The financial sector is experiencing a dynamic transformation with the emergence of digital banks, generative artificial intelligence (AI) and large language models and blockchain-based decentralised finance (DeFi) models. The convergence of these technologies is paving the way for Web 3.0 to potentially disrupt traditional models.

Ecosystem partnerships and open banking are enabling new models in payment and embedded finance. The adoption of quantum computing will further shorten the computation time and processing. Financial institutions (FI) need to gear up for the future of finance that will be much more personalised, real-time, scalable, intelligent and open.

Speed of digital transformation poses a challenge
Modern customers now expect a more personalised, relevant, and real-time service through digital channels. This has pushed banks to provide an end-to-end digital experience for customers, upgrade their mobile banking services as well as expand their digital offerings to small and medium-sized enterprises and corporates.

A survey by TABInsights shows that 50% of FI are challenged by the speed at which digital transformation needs to take place in order to address customer expectations and pain points, and the insufficiency of skilled talent to enable various aspects of digitalisation.
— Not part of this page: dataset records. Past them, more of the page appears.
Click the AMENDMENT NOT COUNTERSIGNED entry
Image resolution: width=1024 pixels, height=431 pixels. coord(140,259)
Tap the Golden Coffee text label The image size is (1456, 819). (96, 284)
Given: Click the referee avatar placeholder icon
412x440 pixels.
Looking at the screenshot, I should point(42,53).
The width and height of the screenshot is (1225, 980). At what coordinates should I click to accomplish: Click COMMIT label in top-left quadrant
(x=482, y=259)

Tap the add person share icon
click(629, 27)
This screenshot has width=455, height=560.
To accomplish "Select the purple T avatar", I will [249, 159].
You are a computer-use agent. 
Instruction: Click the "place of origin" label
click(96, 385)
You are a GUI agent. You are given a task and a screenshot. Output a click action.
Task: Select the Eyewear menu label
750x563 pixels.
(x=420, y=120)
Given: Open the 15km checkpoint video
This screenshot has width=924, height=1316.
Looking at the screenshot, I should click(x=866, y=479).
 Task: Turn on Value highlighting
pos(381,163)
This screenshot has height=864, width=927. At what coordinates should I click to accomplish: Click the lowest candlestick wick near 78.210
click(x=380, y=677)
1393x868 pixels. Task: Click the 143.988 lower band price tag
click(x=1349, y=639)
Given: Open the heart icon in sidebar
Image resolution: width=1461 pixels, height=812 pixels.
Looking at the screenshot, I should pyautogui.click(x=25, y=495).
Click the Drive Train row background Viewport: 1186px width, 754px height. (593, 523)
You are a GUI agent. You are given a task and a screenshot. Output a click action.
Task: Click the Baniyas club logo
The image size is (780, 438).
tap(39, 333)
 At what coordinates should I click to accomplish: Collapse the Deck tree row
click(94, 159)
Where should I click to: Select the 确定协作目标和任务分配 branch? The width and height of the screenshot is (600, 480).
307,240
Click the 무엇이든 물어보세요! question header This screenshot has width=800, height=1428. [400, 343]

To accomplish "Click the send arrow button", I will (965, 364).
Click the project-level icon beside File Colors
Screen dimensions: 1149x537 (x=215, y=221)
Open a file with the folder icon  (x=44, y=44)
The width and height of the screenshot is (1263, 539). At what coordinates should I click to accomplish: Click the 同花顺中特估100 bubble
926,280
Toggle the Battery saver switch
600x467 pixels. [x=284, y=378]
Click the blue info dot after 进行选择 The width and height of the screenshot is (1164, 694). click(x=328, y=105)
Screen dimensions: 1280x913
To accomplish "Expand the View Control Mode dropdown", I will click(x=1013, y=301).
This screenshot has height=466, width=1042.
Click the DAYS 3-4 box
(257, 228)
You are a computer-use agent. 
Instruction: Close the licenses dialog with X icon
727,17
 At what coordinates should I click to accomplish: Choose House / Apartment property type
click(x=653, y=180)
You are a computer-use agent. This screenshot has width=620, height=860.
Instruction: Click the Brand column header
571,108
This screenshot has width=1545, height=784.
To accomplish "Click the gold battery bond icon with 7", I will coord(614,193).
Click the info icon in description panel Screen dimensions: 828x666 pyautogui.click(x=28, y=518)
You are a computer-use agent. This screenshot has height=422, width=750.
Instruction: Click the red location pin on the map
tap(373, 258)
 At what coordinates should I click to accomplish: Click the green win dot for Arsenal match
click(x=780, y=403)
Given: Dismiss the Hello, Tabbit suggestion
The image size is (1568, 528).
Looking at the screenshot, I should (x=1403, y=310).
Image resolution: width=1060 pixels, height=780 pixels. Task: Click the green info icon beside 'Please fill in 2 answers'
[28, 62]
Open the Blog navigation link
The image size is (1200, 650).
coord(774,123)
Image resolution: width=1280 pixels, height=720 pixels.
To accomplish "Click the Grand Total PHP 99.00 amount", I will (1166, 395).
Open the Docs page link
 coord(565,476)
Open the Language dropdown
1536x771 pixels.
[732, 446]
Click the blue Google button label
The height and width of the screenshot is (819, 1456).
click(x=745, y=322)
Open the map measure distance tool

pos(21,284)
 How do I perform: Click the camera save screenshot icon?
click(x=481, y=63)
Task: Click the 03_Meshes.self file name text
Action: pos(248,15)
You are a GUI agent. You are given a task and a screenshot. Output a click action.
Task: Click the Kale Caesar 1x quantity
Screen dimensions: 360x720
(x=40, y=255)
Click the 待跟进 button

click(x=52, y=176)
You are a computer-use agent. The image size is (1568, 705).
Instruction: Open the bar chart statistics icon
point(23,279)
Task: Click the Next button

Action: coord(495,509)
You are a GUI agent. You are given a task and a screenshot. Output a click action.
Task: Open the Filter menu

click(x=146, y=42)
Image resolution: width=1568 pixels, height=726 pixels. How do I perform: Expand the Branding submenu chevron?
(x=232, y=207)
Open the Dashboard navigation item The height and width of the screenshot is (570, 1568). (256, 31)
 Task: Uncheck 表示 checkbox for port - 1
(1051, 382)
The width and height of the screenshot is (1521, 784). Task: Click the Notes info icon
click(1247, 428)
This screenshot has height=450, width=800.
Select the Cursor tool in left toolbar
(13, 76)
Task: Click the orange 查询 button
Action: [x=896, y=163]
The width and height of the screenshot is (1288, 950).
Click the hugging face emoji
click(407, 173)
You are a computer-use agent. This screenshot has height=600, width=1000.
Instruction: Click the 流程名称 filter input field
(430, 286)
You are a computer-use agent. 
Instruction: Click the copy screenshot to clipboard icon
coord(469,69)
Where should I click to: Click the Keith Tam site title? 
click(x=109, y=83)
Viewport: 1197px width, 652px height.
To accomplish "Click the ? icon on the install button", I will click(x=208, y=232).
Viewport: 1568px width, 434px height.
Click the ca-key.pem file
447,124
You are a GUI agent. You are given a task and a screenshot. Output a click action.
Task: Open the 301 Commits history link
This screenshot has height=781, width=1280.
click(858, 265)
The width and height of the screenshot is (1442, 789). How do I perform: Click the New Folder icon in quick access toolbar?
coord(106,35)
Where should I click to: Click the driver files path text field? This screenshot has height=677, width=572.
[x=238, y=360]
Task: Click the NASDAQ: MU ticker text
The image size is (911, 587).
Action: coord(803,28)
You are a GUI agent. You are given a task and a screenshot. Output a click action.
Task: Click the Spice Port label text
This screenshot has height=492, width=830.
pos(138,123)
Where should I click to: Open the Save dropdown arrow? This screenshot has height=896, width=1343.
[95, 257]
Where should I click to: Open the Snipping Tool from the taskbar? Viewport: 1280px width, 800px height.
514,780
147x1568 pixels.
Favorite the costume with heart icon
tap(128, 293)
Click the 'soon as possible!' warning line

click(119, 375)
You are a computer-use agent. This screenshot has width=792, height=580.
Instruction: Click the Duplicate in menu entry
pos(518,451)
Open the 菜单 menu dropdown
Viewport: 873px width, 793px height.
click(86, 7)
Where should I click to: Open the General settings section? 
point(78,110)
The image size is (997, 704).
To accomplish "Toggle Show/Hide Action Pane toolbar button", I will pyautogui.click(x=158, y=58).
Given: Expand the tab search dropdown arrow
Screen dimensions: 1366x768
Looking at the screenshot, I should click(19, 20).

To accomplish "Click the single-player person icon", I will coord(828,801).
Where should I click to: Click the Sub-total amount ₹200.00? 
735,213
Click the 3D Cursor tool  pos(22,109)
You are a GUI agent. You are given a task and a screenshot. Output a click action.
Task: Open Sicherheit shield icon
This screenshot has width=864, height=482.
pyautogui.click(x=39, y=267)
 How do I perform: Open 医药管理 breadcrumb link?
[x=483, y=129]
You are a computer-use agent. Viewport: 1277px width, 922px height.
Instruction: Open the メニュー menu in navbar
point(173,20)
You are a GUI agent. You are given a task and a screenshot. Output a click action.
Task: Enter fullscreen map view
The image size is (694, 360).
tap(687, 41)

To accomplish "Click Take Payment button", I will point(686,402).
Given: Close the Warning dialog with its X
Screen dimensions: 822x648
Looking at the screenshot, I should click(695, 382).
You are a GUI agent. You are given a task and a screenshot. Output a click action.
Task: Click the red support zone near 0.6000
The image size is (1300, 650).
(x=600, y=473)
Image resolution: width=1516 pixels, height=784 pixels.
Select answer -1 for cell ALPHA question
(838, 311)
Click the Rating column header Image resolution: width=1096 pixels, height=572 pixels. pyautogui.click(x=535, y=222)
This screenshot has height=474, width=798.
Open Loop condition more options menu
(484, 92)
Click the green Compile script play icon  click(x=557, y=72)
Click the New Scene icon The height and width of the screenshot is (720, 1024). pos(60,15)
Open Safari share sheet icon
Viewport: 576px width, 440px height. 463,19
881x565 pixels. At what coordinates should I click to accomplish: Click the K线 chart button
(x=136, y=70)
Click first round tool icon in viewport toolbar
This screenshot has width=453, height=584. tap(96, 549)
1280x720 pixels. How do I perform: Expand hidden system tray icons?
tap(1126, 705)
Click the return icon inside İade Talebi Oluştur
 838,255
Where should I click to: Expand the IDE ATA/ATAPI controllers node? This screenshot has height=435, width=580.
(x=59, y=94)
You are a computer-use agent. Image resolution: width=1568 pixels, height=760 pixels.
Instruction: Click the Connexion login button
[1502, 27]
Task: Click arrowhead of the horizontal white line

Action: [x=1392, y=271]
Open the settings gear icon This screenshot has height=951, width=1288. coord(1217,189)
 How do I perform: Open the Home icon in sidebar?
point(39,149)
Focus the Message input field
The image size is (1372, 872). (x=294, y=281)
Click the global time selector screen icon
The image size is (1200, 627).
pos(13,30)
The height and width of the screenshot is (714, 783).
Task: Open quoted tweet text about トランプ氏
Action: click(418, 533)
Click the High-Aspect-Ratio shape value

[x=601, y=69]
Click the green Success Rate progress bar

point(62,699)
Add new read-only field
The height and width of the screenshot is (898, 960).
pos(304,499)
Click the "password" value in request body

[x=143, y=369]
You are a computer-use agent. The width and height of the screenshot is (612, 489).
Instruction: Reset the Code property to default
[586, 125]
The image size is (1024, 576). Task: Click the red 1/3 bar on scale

Two other obstacles faced by 40% of FI are the rapid pace of tech developments and organisational readiness to innovate. Improving the core technology, cloud adoption and data integration emerged as other pressing concerns.

Emphasis on data-driven strategies, harnessing AI-based analytics
Most banks realise the urgency to update their data capability in order to become an insight-driven and intelligent bank of the future. A survey by TABInsights shows 41% of surveyed banks in APAC prioritised investment into data management and 38% into AI and machine learning (ML) in 2022. In 2023, 53% of banks are prioritising investment in strengthening their AI and advanced analytics capability.

AI applications for personalisation, efficiency, risk management
AI applications in banks remain narrowly focused on improving efficiency in four business areas—precision marketing, fraud and risk management, customer engagement and experience, and operational efficiency. Leading banks are expanding scale in AI applications. Given the intensifying threat landscape, several banks have focused on intelligent risk management using AI and ML towards real-time fraud detection, anti-money laundering screening, risk warning systems, and improving credit analytics, among others. Banks also focus on improving operational efficiency through robotic process automation, with the best banks deploying these over 1,000 processes.

Meanwhile, there is also a growing focus across the industry to focus on transparency and ethics in the use of AI models. Banks increasingly see the use of large language models like ChatGPT in improving conversational AI capability in future. Banks are now also exploring federated learning for distributed ML model training without transferring the raw data.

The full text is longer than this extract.